- Opening Delimiter -

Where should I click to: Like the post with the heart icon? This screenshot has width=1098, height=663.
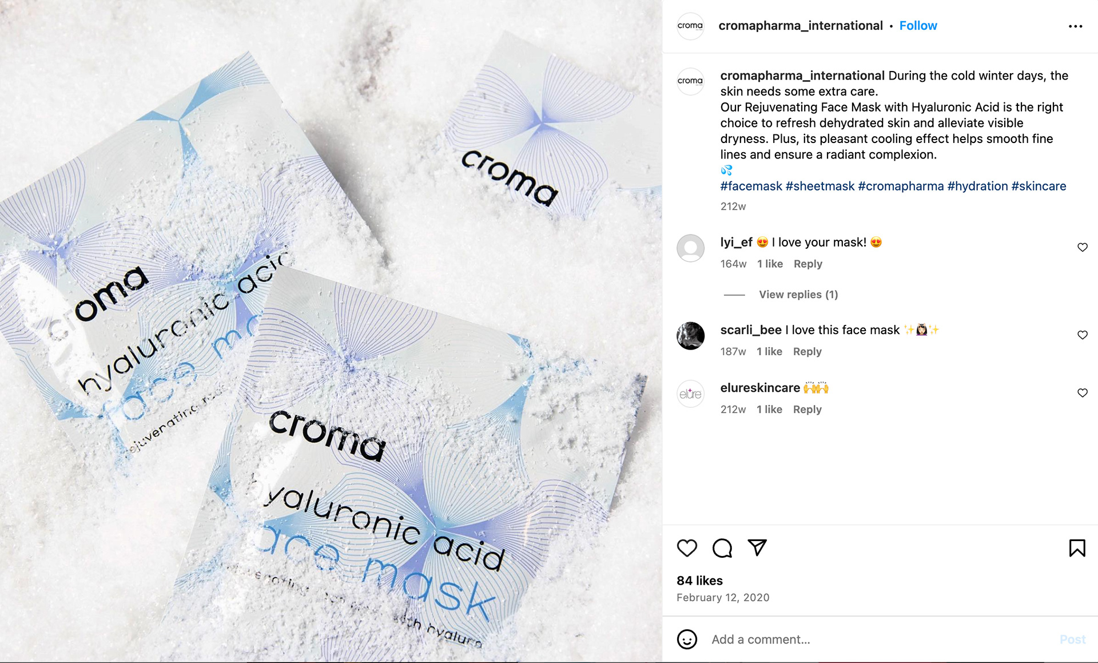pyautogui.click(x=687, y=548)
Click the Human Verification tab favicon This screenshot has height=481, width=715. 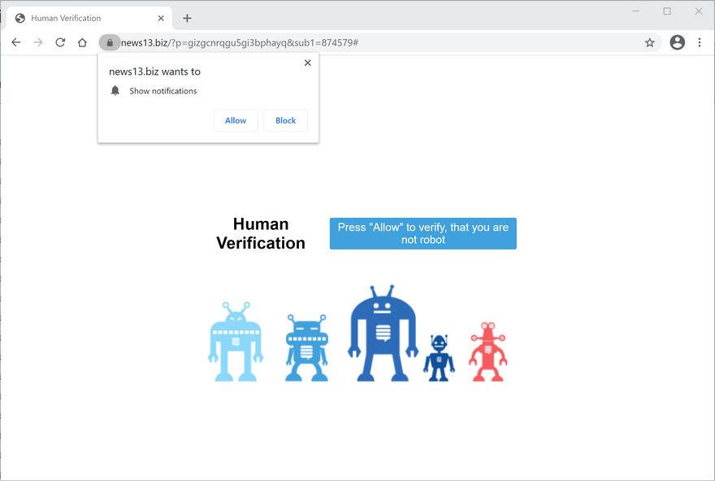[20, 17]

- Closing Delimiter -
- Opening Delimiter -

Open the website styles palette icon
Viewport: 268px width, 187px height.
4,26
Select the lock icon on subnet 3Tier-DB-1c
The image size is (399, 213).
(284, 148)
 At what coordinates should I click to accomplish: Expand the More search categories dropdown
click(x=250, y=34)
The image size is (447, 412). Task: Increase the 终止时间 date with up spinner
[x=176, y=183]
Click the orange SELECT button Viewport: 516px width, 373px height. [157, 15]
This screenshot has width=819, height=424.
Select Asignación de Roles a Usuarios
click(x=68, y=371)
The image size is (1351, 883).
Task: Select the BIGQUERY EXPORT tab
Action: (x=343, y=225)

- Closing Delimiter -

TASK GOAL:
One stretch of the lines above is wanted, from the line that contains "At what coordinates" through the line that contains "Click the orange". Output it exactly.

SOLUTION:
 At what coordinates should I click to accomplish: Expand the More search categories dropdown
click(x=250, y=34)
The image size is (447, 412). Task: Increase the 终止时间 date with up spinner
[x=176, y=183]
Click the orange SELECT button Viewport: 516px width, 373px height. [157, 15]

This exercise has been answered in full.